Labour MPs Tom Watson and Chris Bryant, the twin scourges of News Corp, have been quick to respond, urging police to question Murdoch and to consider charging him with perverting the course of justice.
Bryant, the shadow immigration minister, who I’m told is in line for a promotion when Ed Miliband reshuffles his team, tweeted this morning: “So there’s a surprise, @rupertmurdoch was lying and play acting when he appeared before parliament. Time police considered charging him.”

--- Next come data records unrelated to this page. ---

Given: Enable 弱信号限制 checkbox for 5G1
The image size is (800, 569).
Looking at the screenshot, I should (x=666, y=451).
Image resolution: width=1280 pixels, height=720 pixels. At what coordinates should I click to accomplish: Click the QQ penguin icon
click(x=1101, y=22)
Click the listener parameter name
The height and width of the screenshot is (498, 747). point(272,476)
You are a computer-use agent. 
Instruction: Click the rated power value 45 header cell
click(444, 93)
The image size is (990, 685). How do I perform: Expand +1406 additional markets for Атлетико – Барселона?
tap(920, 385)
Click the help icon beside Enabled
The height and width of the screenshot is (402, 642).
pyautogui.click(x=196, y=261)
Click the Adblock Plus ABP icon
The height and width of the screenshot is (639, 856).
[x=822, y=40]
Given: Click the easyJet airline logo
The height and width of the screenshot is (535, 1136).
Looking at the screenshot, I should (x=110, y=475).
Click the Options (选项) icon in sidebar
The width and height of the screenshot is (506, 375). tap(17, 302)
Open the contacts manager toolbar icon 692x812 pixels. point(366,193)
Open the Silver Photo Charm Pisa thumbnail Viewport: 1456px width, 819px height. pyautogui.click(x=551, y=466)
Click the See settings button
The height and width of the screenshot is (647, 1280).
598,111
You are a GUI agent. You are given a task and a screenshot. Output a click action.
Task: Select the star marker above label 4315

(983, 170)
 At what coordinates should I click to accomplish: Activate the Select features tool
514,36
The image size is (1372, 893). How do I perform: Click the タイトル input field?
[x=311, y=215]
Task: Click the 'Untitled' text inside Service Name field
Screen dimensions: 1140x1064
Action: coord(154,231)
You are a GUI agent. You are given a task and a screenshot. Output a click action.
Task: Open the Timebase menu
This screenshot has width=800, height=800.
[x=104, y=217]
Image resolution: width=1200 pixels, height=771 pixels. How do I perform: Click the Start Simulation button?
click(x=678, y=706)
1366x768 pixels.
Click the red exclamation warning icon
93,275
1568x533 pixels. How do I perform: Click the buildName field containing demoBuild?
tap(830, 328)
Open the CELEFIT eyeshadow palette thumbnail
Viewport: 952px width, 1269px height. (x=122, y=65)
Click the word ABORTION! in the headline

Watson told Channel 4 News last night: “What he seems to be saying there is that they stopped co-operating with the police before the Sun staff started to rebel. And what I would like to know is what are they sitting on that they’ve not given the police. And I’m sure that this transcript and this audiotape should be in the hands of the police tomorrow because I hope that they’re going to be interviewing Rupert Murdoch about what he did know about criminality in his organisation.”
News Corp has responded by declaring that “No other company has done as much to identify what went wrong, compensate the victims, and ensure the same mistakes do not happen again. The unprecedented co-operation granted by News Corp was agreed unanimously by senior management and the board, and the MSC continues to co-operate under the supervision of the courts.”
For Ed Miliband, under relentless fire from the Tories over the Unite-Falkirk affair, the story comes at a convenient moment. At yesterday’s PMQs, after Cameron accused him of “taking his script from the trade unions”, Miliband reminded MPs that it was the Prime Minister who “brought Andy Coulson into the heart of Downing Street”. Anything that revives interest in the scandal, ahead of Coulson’s trial in September, remains political gold for the Labour leader.